The study was led by Dr Floris van Breugel and finally concluded the paradox surrounding Fruit Flies response to Carbon Dioxide that has baffled scientists for years. Professor Michael Dickinson, whose laboratory was used to carry out the research, said “The scientific literature about insects broadly shows that CO2 is a universal attractant, but a long series of papers claimed that fruit flies are averse to CO2. They’re basically the only insect for which that was reported.” The consensus baffled scientists as fruit flies eat yeast, a single-celled fungi that produces CO2 as it ferments sugars. “Drosophila melanogaster, the standard laboratory fruit fly, evolved to eat the yeast that lives in fermenting fruit,” Professor Dickinson said. “It is a yeast specialist, and not just a yeast specialist but basically a brewing yeast specialist. The flies co-evolved with humans to live off of what we use to make beer and wine.”

Dr Van Breugel was inspired to carry put the experiment when thinking about the fermentation process during the course of a home brewing project. At this point in the experiment, in the Dickinson Lab’s wind tunnel involved mosquitoes or flies buzzing around or landing on a platform from which plumes of CO2 were released while cameras tracked their movements. “I thought, ‘Why don’t I put some flies in the same arena and see what they do?'” Dr van Breugel said. “After I ran the experiment, I found that the flies had actually crawled through the tube where the CO2 was being emitted into the wind tunnel-they just kept crawling!
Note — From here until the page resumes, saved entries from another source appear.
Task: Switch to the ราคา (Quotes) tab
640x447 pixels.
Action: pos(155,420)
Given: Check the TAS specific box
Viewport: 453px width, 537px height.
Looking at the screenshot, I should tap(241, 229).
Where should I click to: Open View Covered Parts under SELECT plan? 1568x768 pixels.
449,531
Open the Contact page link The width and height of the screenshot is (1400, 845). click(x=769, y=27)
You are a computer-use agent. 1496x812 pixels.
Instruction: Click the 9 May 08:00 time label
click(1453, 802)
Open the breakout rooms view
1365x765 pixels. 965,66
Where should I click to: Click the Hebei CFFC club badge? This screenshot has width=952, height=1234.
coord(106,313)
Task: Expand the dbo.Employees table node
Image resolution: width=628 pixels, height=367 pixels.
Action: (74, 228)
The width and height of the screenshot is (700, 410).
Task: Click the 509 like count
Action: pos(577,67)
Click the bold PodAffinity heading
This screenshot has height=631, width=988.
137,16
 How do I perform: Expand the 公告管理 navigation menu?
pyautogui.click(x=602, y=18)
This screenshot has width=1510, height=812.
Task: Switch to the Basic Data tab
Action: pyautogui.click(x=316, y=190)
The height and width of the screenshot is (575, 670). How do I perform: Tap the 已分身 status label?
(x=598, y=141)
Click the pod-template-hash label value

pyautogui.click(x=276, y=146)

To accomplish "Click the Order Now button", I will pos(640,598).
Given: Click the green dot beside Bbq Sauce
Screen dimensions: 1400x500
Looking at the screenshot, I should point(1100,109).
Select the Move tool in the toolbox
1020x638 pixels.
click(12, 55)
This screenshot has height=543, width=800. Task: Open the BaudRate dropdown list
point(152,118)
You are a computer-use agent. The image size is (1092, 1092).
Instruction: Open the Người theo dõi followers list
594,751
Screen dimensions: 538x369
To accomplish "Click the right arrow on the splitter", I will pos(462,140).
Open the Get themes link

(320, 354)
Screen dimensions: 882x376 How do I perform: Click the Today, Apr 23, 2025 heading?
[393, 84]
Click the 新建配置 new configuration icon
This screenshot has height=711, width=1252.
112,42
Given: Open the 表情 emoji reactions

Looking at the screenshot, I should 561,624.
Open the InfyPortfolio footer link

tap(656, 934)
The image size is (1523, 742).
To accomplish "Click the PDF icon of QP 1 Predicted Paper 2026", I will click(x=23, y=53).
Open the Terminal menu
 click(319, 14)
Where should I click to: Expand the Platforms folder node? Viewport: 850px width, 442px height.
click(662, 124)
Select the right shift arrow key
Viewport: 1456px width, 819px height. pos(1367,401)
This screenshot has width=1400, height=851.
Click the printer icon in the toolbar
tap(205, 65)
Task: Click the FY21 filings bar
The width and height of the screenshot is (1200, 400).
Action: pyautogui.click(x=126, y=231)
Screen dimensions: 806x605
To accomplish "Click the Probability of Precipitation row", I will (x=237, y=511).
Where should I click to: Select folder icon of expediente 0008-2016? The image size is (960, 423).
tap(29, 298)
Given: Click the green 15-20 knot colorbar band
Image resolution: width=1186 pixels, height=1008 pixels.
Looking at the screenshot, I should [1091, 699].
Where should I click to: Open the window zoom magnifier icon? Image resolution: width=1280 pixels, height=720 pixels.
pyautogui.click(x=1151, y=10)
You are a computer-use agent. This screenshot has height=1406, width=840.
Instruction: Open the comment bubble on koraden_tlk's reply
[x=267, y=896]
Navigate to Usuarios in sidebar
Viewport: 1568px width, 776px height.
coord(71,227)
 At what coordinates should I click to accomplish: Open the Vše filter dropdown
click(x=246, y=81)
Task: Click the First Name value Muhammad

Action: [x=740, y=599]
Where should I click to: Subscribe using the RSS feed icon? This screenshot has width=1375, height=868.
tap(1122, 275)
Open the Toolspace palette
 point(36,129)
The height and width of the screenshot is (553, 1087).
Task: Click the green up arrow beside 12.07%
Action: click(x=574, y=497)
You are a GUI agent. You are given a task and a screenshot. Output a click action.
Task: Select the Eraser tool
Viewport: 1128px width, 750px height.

So that confirmed that they are, indeed, attracted to CO2 and that I should really investigate that more closely.”

During the course of the investigation, it was found that flies seek out Carbon Dioxide when they’re in their active state but avoid it when they’re sleepy or moving slowly. Dr van Breugel said the behaviour was probably the result of a balance between the reward of proximity to food sources and the risk of danger.